Deans, instructors, student services personnel, curriculum directors, attended the event to learn more about the changing approach to technical education.
After a humorous skit by Taylor Weichman, interim education director – Agriculture and Natural Resources, and Pete Silva, education director – Fire Service, Willa Panzer, associate vice president – Office of Student Development and Assessment, and Sandra Schmit, associate vice president – Office of Instruction, presented a shared understanding and vision for career pathways in the Wisconsin Technical College System.
Schmit used an aerial photo of a double round about to show how technical college education can seem confusing to students.
“Career pathways allow students to get on where they need to get on and get off where they need to,” she said. “It is a more efficient customer-centered approach that provides the supports they need.”
In answer to the question, who needs career pathways?, Panzer cited some “big scary numbers” showing a down turn in birthrates and the number of people with no college education or even a high school diploma. Small and large companies in every employment sector in Wisconsin have open positions they can’t fill, she added.
Career pathways is not a cheap approach. However, resources are available at the federal, state and local level, she reminded the audience.
Mark Johnson, education director – Adult Secondary and Developmental Education, explained the design, methods and outcomes of Bridge programs that use integrated instruction, team teaching and contextualized learning to allow Adult Basic Education and English Language Learners to complete occupational programs with credentials that result in employment.
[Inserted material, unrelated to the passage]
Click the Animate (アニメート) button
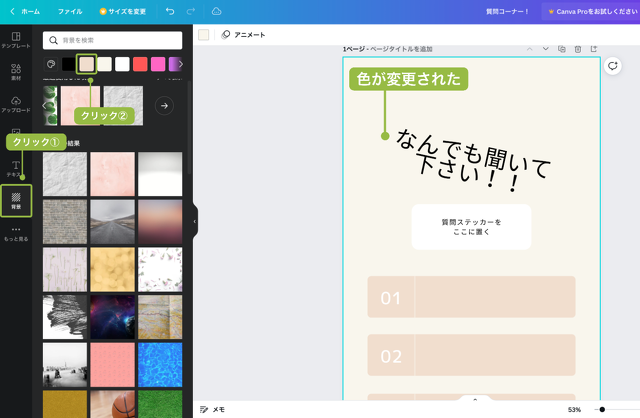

He cited several successful examples including Madison College’s Patient Care Career Pathway Bridge program where students are showing higher progress toward degree and retention than traditional students.
“This is not a ‘lite’ version of course work,” Johnson said. “But we help students succeed.”
Jonathan Feld, director – High School Articulation, Transfer, International Education and Scheduling at Milwaukee Area Technical College, retold the college’s experience with developing the first career pathways.
He explained how the college administrators “blew up” the old paradigm of putting students in associate degree, technical diploma or adult basic education “buckets.” Rather than allowing the Accuplacer exam to judge whether a student was in or out of the college, they use results to put the student on a continuum of skills and training.
“We don’t test high school students, but we let them enroll,” he said. “While adults may test to high school junior level, but they can’t take courses.” MATC changed that so that adults aren’t stopped from entering the program they want, instead the college also provides them with the simultaneous academic support they need to succeed. MATC has removed the stopping points so adults enter and earn marketable credentials more quickly.
In the afternoon Schmit spoke on “Nuts and Bolts of Building and Getting Approval of Embedded Technical Diplomas and WTCS Career Pathway Certificates.” The event ended with breakout sessions giving opportunity for attendees to ask specific questions of various WTCS education directors.